If you’re concentrating on a few companies, it is good to ask yourself: “What beliefs do I have that others don’t share and how much do I trust in the quality of my beliefs?”. If you’re diversifying, it is good to ask: “What beliefs of others that I don’t share lead me to lift these conditions to achieve a better risk profile?”.
Growth investors usually have more concentrated portfolios. When you ask about what information they impose that early-stage investors cannot, the answer is the extra information that is accumulated over the years and is clearly reflected in company financials. That makes sense. The follow-on investments of venture capital investors usually go to a handful of companies. When you ask about what information they impose that others cannot, the answer is the years of ongoing relationship with the team and the insider information it brings. That makes sense. Many emerging managers prefer diversified portfolios for initial funds as they build pattern recognition over time and increase concentration for their successive funds.

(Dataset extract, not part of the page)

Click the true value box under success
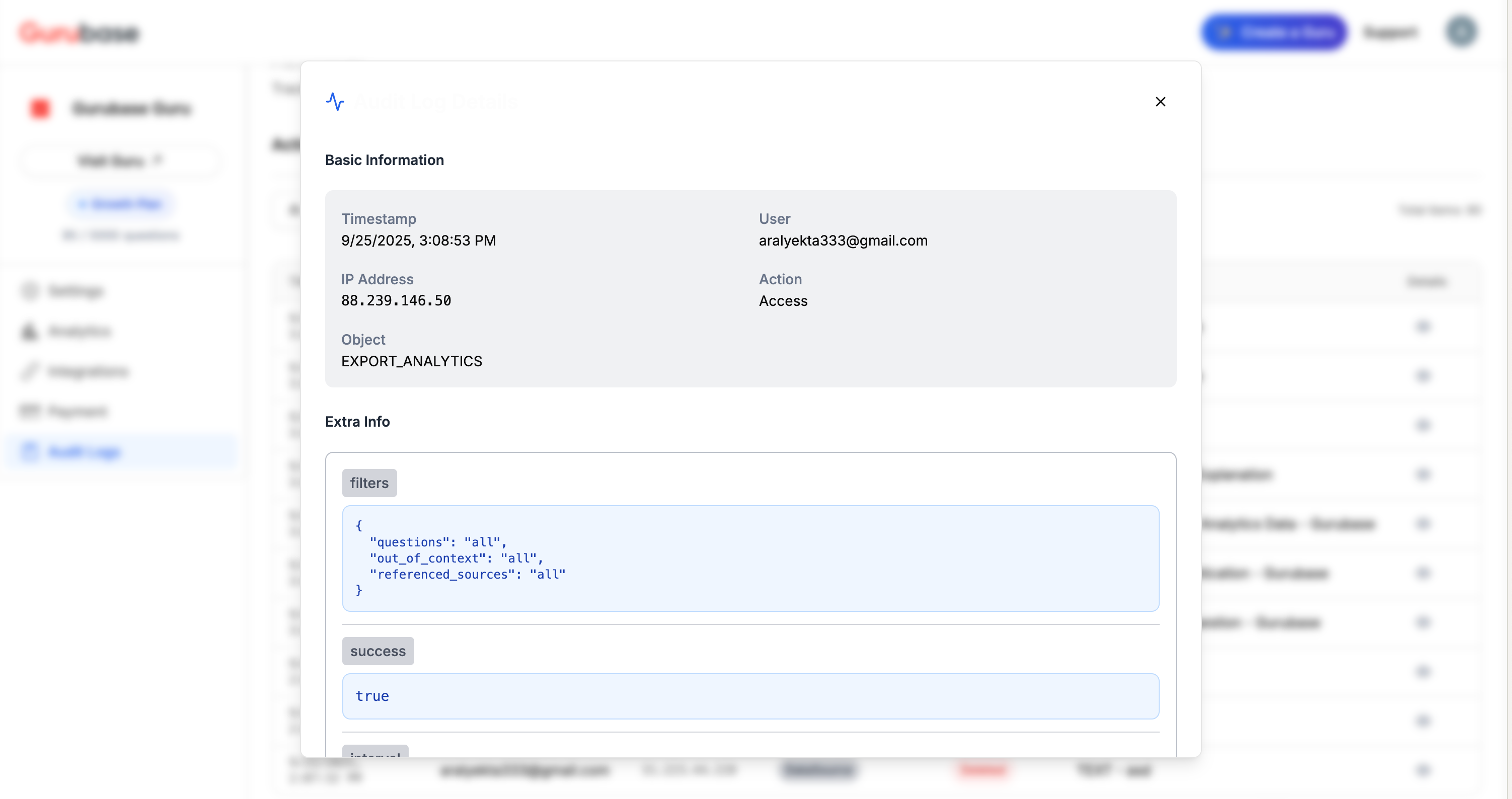Image resolution: width=1512 pixels, height=799 pixels. 750,696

That makes sense.
It is also okay if you don’t share the idea that many of the agreed-upon success signals of past decades will translate to the current world so you relax these constraints to come up with a larger portfolio, as long as you are deliberate in the strategy and know what you don’t know better than the others.
Every investor is different, some have a very ingrained thesis on businesses and people, and it is normal this will lead to super-selective filtering and a lower number of companies in the portfolio. As long as the thesis is accurate enough, these people become legendary investors that others follow. Some don’t have super sophisticated theses and a good enough filtering with 2-3 high-quality conditions that can lead to repeated success, although usually to more moderate success. Anecdotally, it is usually a failure when the latter tries to play the strategy of a concentrated portfolio with a superficial thesis or the former relaxes certain constraints to diversify.
Investment theses allow information to endure
César Hidalgo argues that the existence of a ‘solid’ state of matters creates places where information can hide from destruction and grow. In this way, information can endure, can be recombined, and grow continuously. We transfer information in the form of writing, objects, artifacts, etc., in solid form over millennia whereas that would be impossible to do in liquid or gas.
Analogously, we can think of investment theses as solid structures of investing world that allow information to endure, get recombined, and have continuity. Investing is a pattern recognition game in an ever-changing environment with limited information and feedback. Ad-hoc information tends to get lost and lose its effectiveness very quickly. However, certain schools of investing like growth investing, early-stage investing, or investment theses of certain firms (Founders Fund, USV, etc.) form solid structures for information accumulation and recombination to iterate on existing beliefs so information endures.
Do we have a solution yet?
Absolutely not. And, information theory is a seemingly irrelevant place to look for a solution. However, everything we do as an investor is about access to information, analysis, synthesis, and decision-making, given a particular information set. Thinking this way, information theory is a proper toolkit to address the problem at hand combined with economic theory addressing the decision-making element of it.
After all, the portfolio of an early-stage investor is a statement of how she thinks the future will unfold based on past information and some imagination. And, I have a hunch saying that the core insights on this portfolio problem won’t be coming from the finance literature. But still, once we find the answer, people will call it ‘finance’.